Stored items:
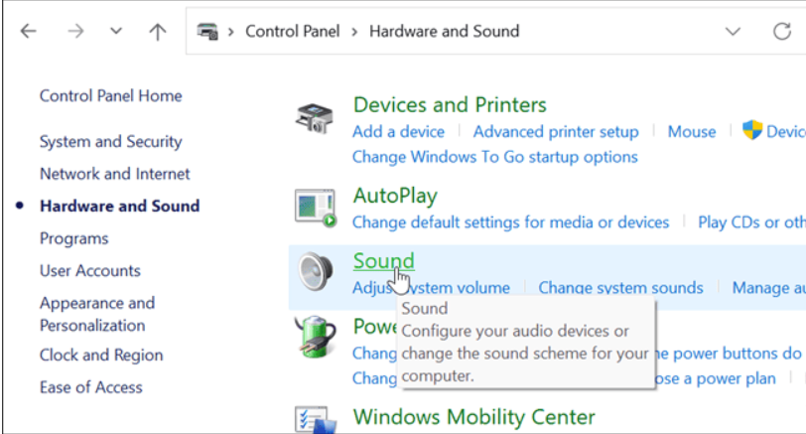Open the System and Security category
Screen dimensions: 806x434
(x=110, y=142)
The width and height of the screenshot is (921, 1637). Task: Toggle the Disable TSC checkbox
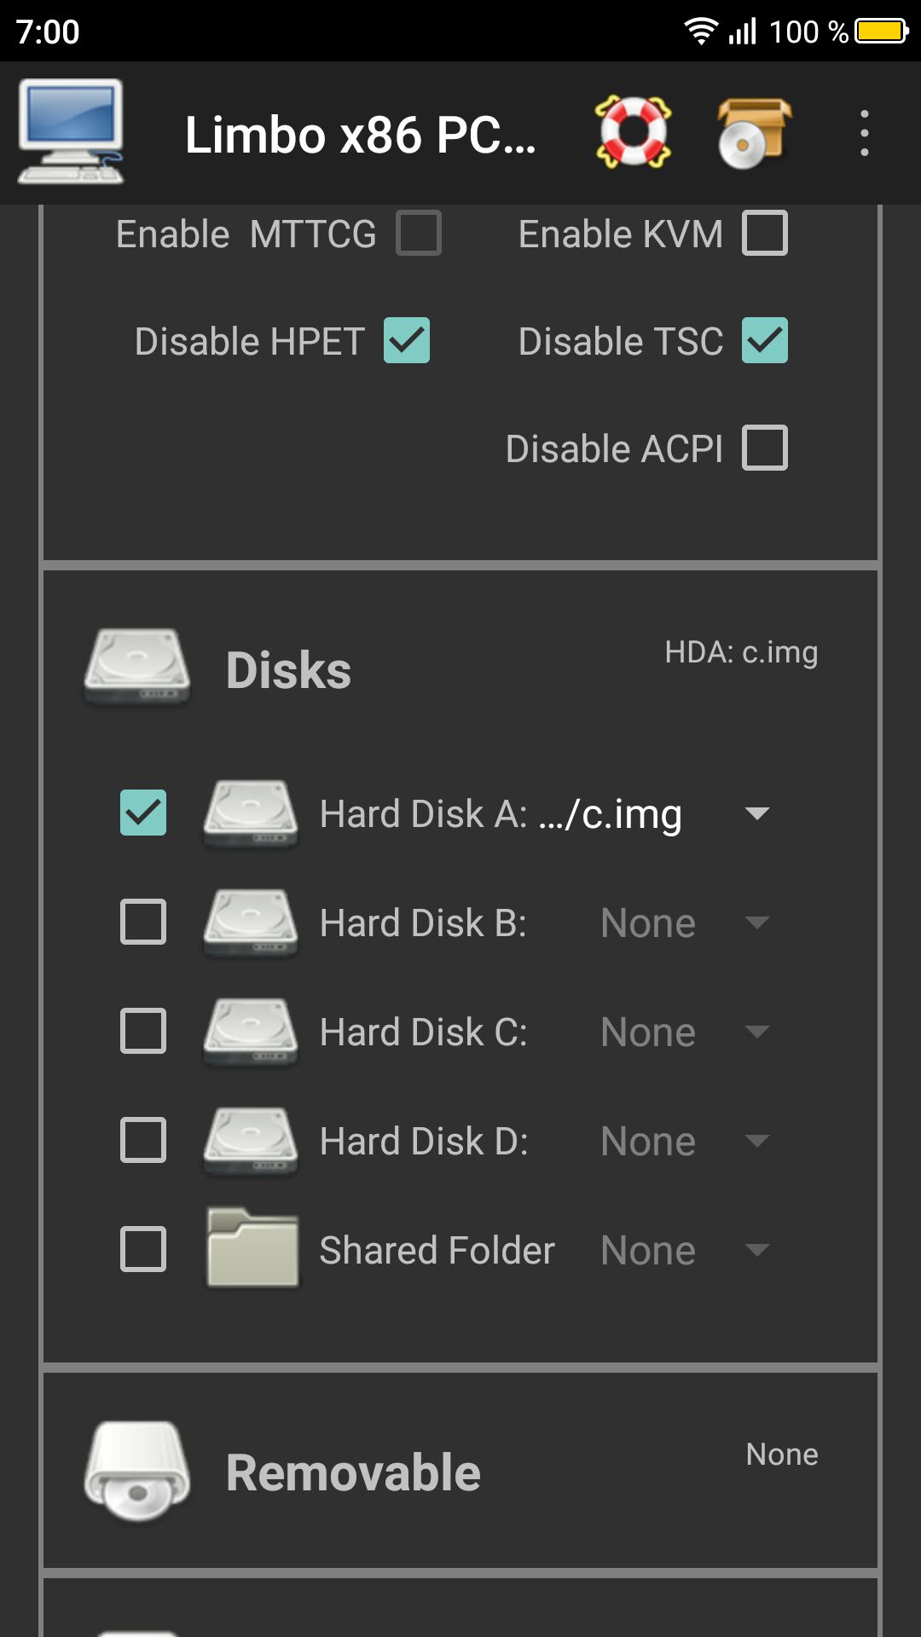[764, 341]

REQUEST » Repeat every line of the material above word for word, leaving the pictures out.

TASK ANSWER »
Open the System and Security category
Screen dimensions: 806x434
(x=110, y=142)
The width and height of the screenshot is (921, 1637). Task: Toggle the Disable TSC checkbox
[764, 341]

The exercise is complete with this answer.